- Work instruction: No pictures should appear in the copy. Reproduce exactly the lines from the one containing "Where should I" through the end of the material below.

--- START ---

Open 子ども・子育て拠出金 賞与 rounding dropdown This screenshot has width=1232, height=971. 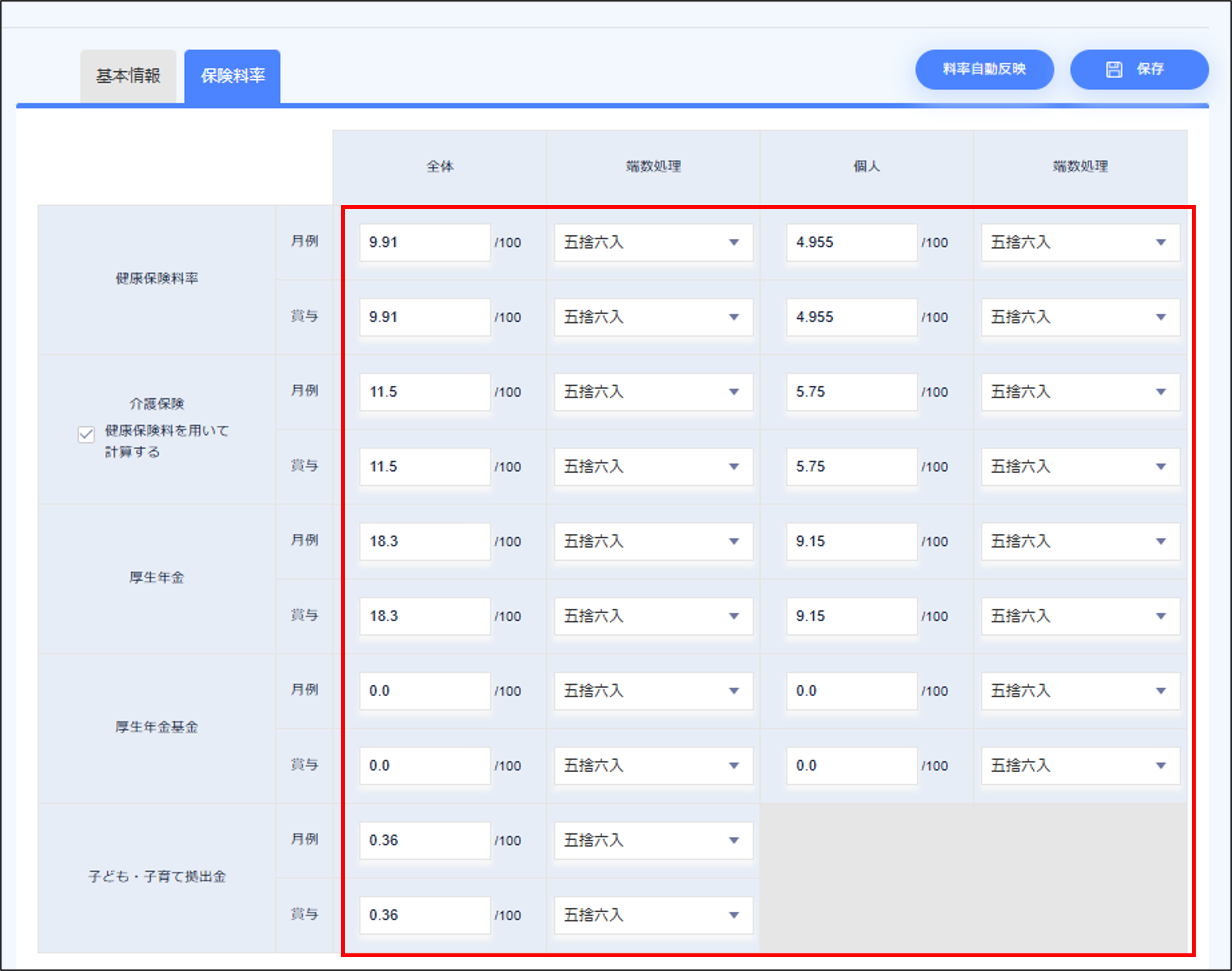coord(653,915)
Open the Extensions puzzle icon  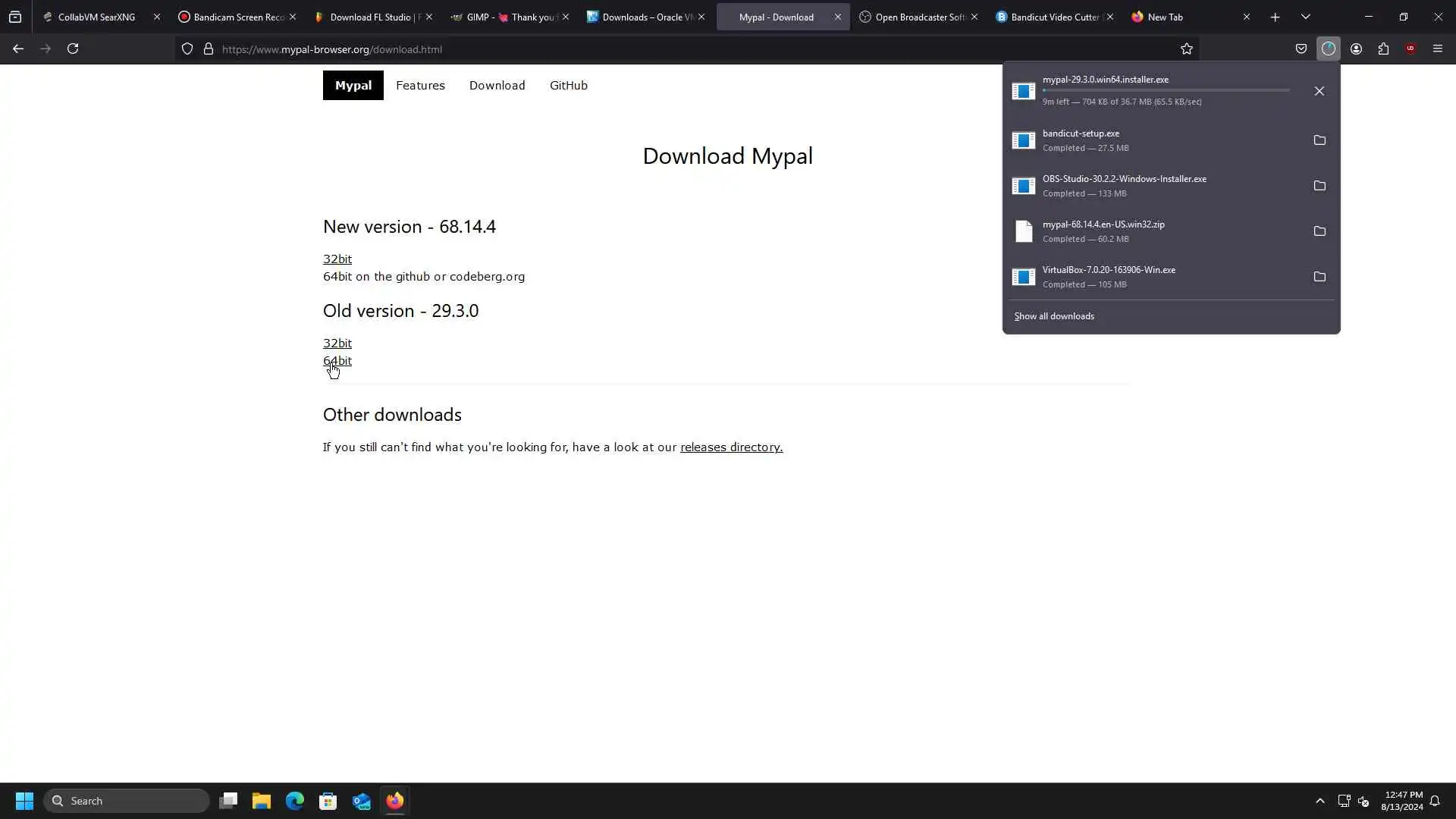[1383, 49]
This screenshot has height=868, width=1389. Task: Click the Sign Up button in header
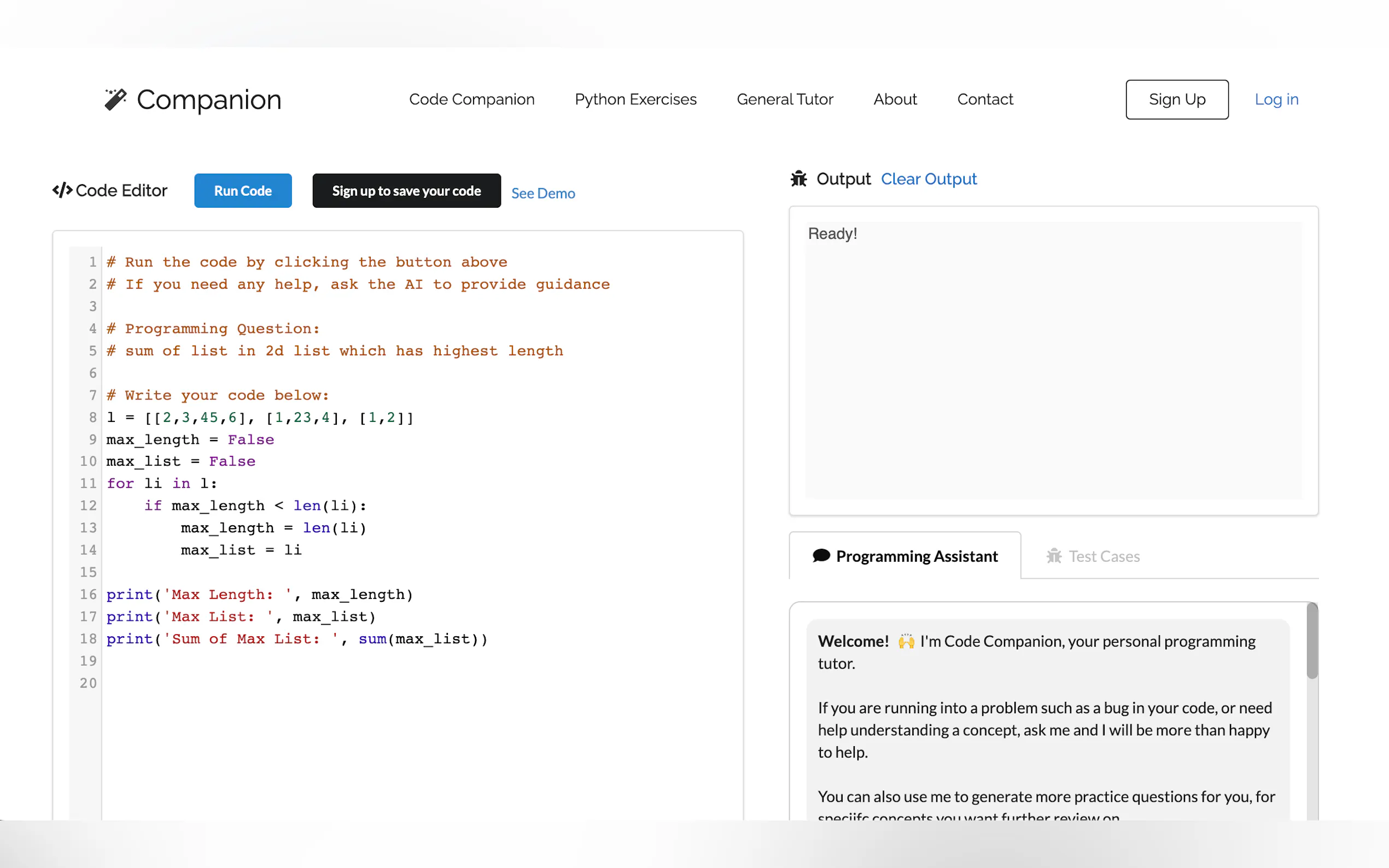pyautogui.click(x=1176, y=99)
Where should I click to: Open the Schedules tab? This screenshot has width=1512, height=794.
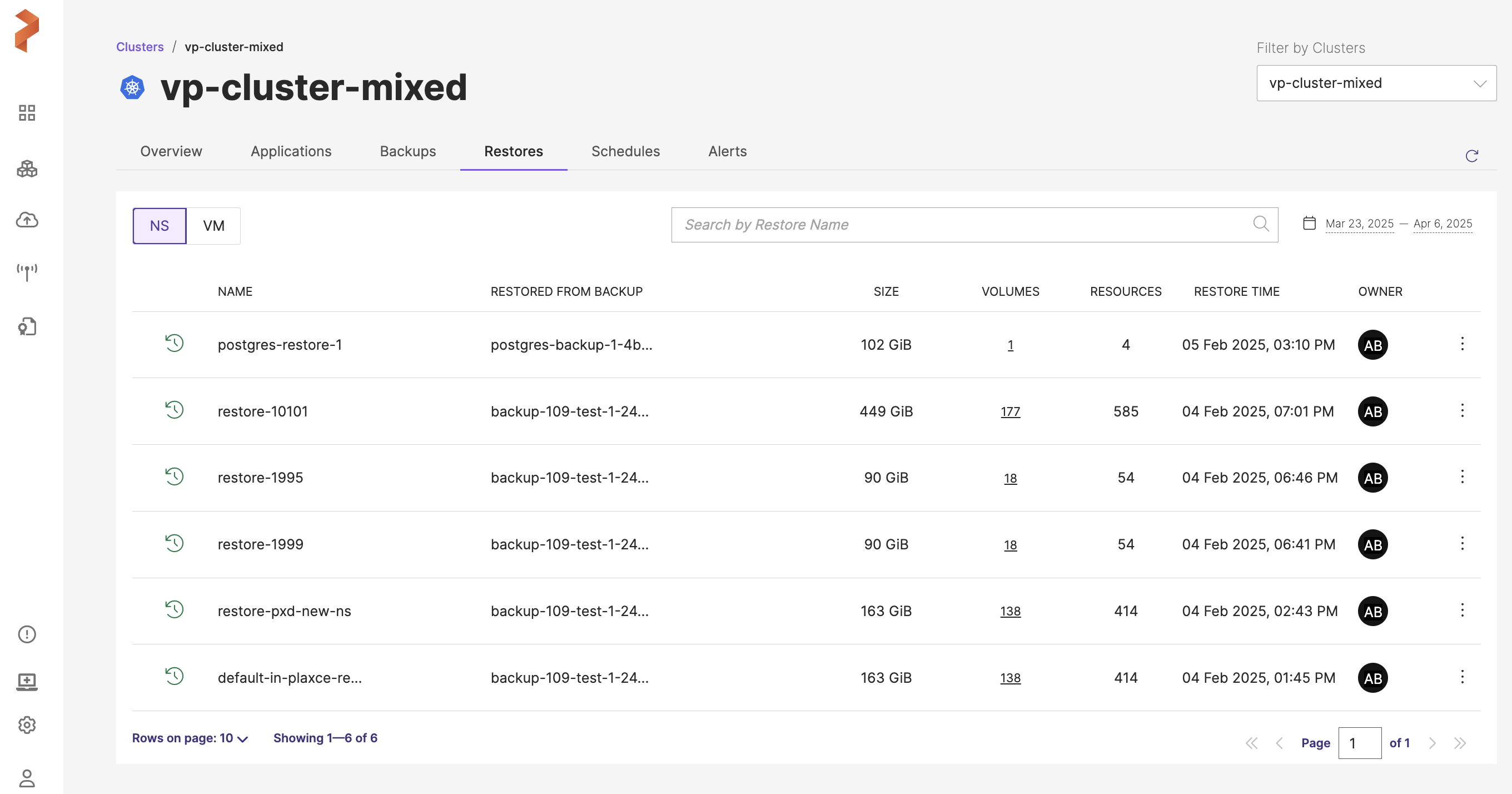point(625,152)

--- END ---

- Exercise output:
Where should I click to: Open the Schedules tab? This screenshot has width=1512, height=794.
point(625,152)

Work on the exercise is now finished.